Only at a certain level, but yes. I think we can be assured that evolution is real. It's the larger questions of 'why' that takes on a different way of looking at the world than through the analytic empiric eyes. It's far more mediative in nature, than logical.
And I have no idea what "transrational" might mean. Right-wing people will probably try to stop it being taught in schools, thinking it's related to trans-sexuality. ;)
The transrational is defined as: "Beyond the rational; of a scope superseding yet including the rational." Rationality is not thrown out, or we operate in the prerational domain, but rather it is superseded into a new higher, paradoxical type of mind that sees in terms of wholes, or systems and systems of systems, rather than linear lines of causality. In other words, more complexity runs rationality to its limits.
 

Trailblazer

Veteran Member
That is far more likely reinterpretation after the fact. Christians have done the same thing. I have yet to see a Jesus prophecy that lives up to its claims. I am not going to wade through endless examples. You need to find your best example. If you want some guidelines on what it takes to be a valid prophecy this article can help you:
  1. It must be accurate. A statement cannot be Biblical foreknowledge if it is not accurate, because knowledge (and thus foreknowledge) excludes inaccurate statements. TLDR: It's true.
  2. It must be in the Bible. A statement cannot be Biblical foreknowledge if it is not in the Bible, because Biblical by definition foreknowledge can only come from the Bible itself, rather than modern reinterpretations of the text. TLDR: It's in plain words in the Bible.
  3. It must be precise and unambiguous. A statement cannot be Biblical foreknowledge if meaningless philosophical musings or multiple possible ideas could fulfill the foreknowledge, because ambiguity prevents one from knowing whether the foreknowledge was intentional rather than accidental. TLDR: Vague "predictions" don't count.
  4. It must be improbable. A statement cannot be Biblical foreknowledge if it reasonably could be the result of a pure guess, because foreknowledge requires a person to actually know something true, while a correct guess doesn't mean that the guesser knows anything. This also excludes contemporary beliefs that happened be true but were believed to be true without solid evidence. TLDR: Lucky guesses don't count.
  5. It must have been unknown. A statement cannot be Biblical foreknowledge if it reasonably could be the result of an educated guess based off contemporary knowledge, because foreknowledge requires a person to know a statement when it would have been impossible, outside of supernatural power, for that person to know it. TLDR: Ideas of the time don't count.
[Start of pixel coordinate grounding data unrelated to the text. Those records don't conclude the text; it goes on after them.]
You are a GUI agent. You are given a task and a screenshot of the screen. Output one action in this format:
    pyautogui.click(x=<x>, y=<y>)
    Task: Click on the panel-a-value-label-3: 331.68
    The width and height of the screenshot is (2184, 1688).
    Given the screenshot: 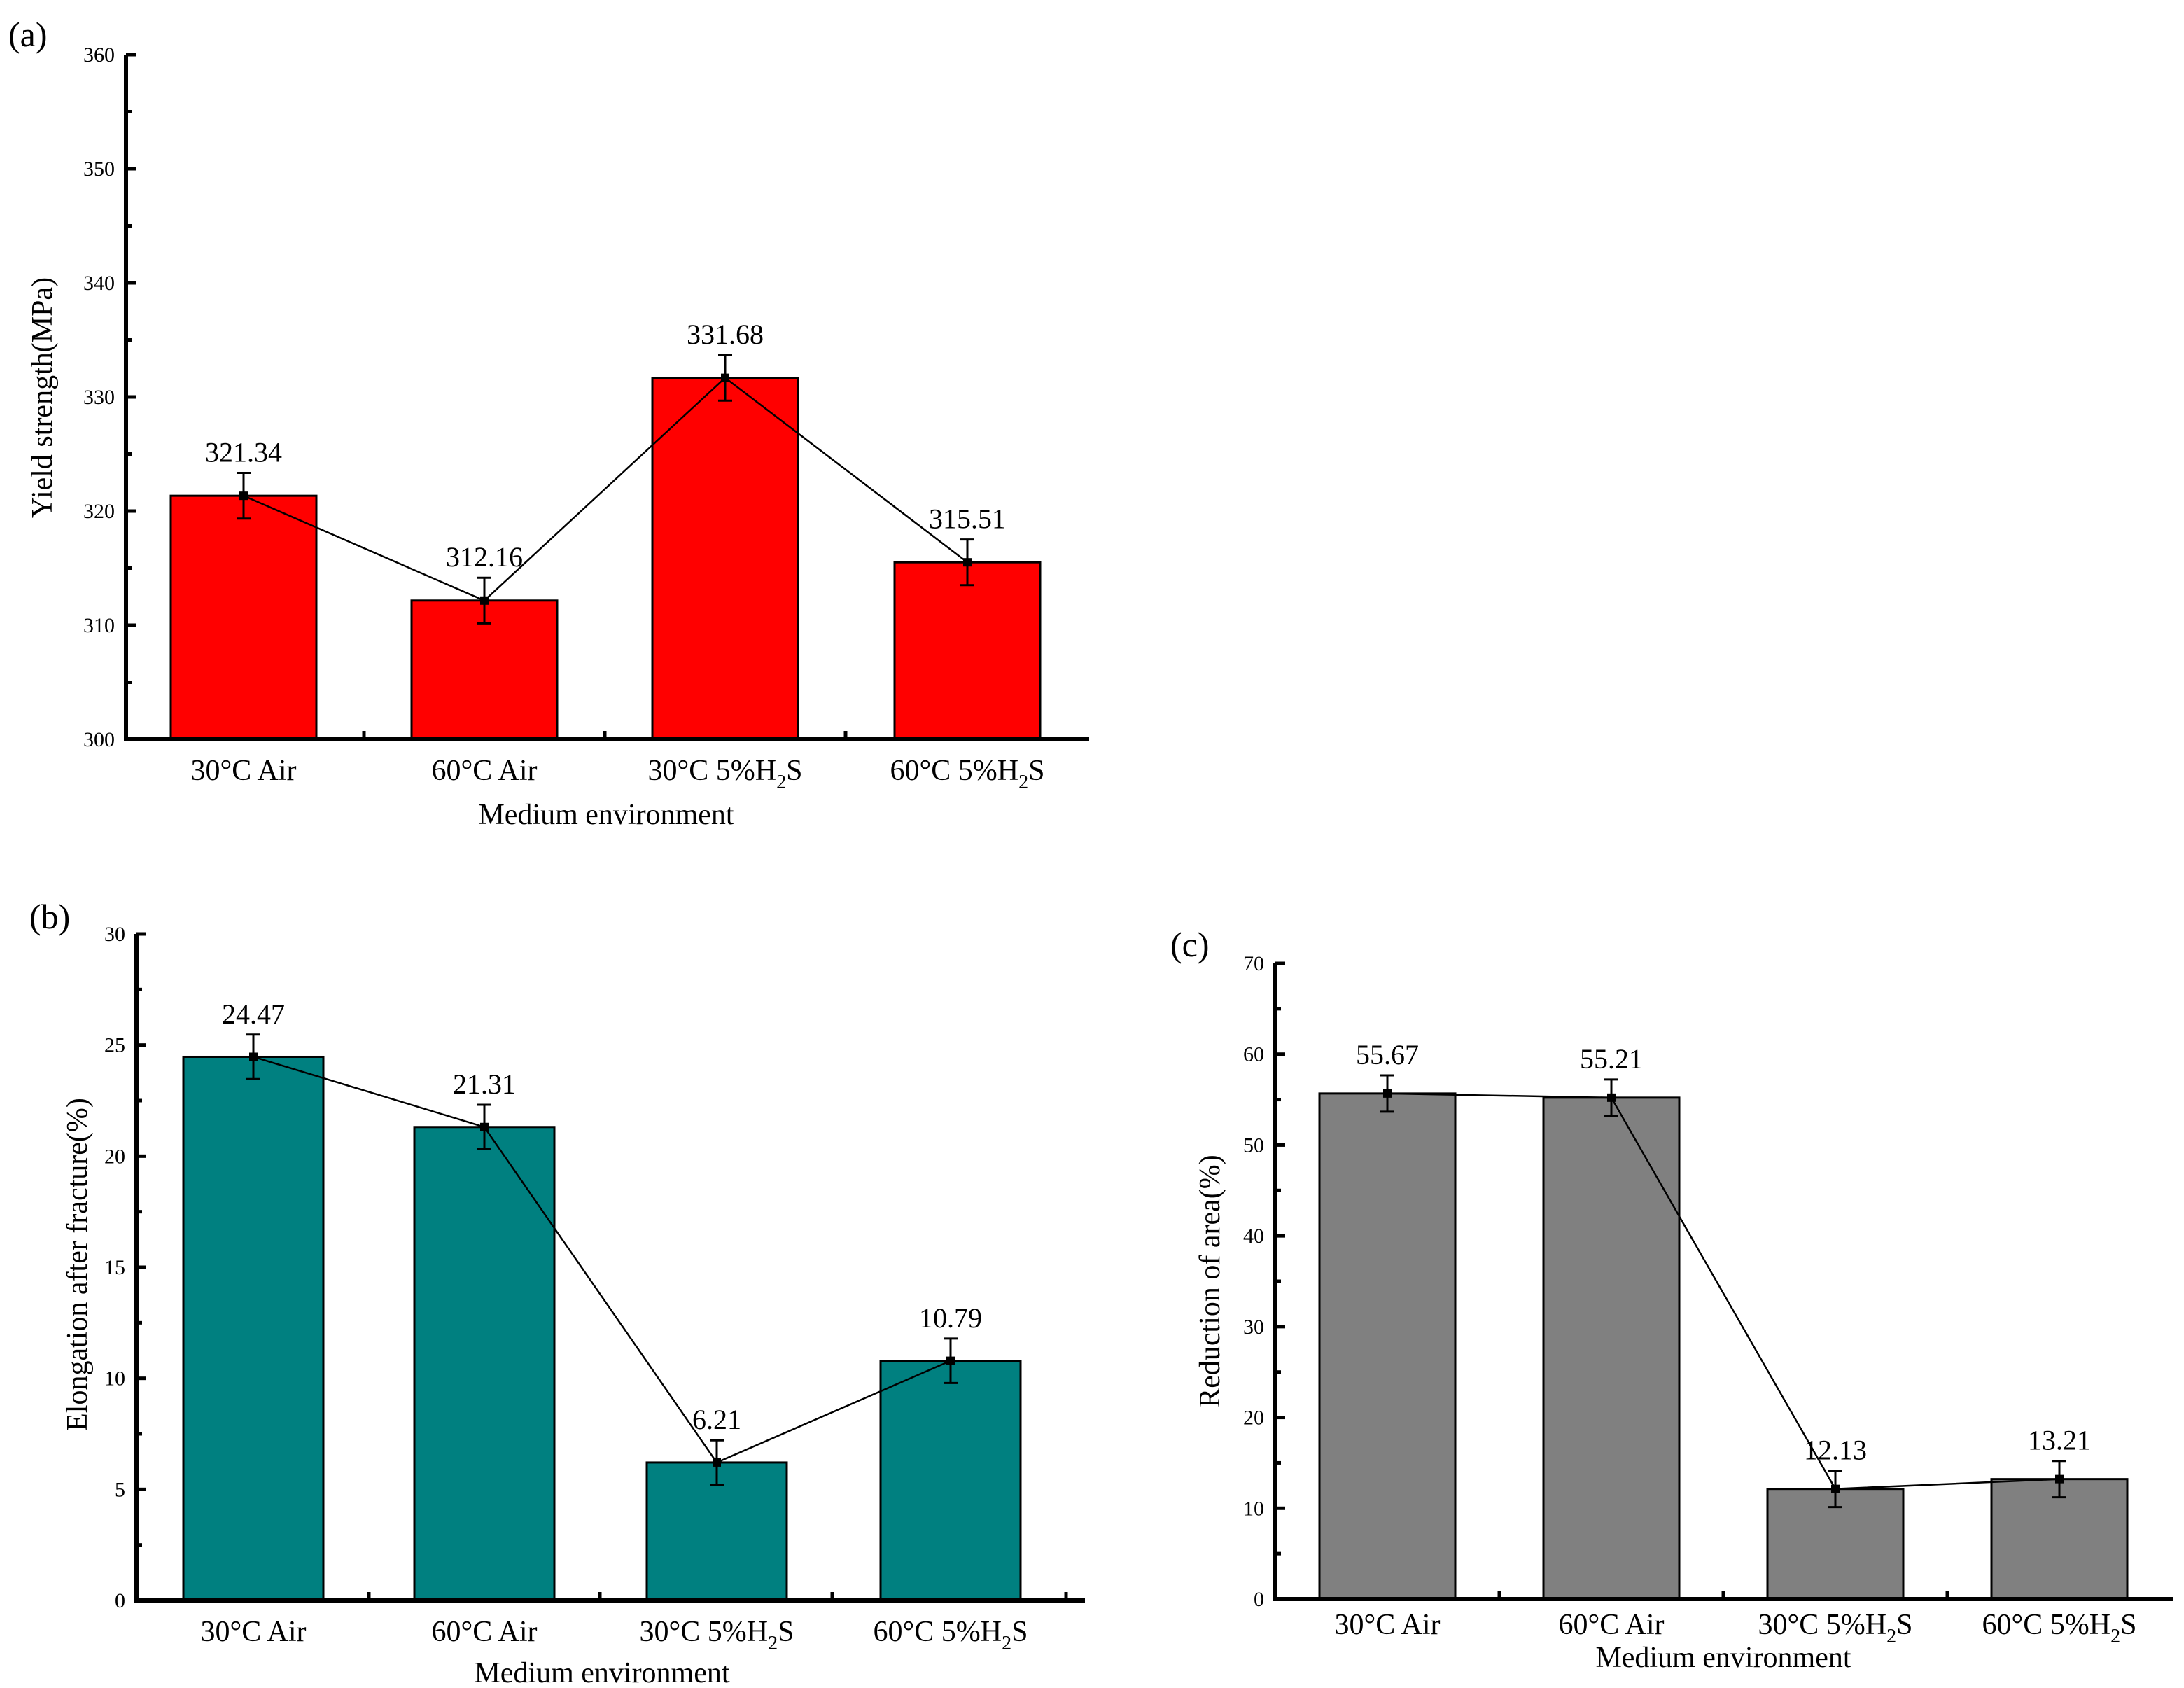 What is the action you would take?
    pyautogui.click(x=726, y=334)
It must be 1-5 for you but it does not have to be for me. For me those prophecies were either fulfilled by the coming of Baha'u'llah or they were not.
I know how they were fulfilled by Baha'u'llah because I know Baha'i history. That is the key that unlocks the door.
 

Trailblazer

Veteran Member

Subduction Zone

Veteran Member
It must be 1-5 for you but it does not have to be for me. For me those prophecies were either fulfilled by the coming of Baha'u'llah or they were not.
I know how they were fulfilled by Baha'u'llah because I know Baha'i history. That is the key that unlocks the door.
What are your standards? Those are rather rational ones. If you cannot justify your standards, those do have justification for them as part of listing what they are, then you do not have any prophecies that a rational person would accept.


So why would you attempt to convince those that can only reason poorly? They probably already have their own gods and your poor reasoning is less likely to convince them than rational reasoning would be and the odds of that happening are rather low. It appears that you are setting yourself up for failure.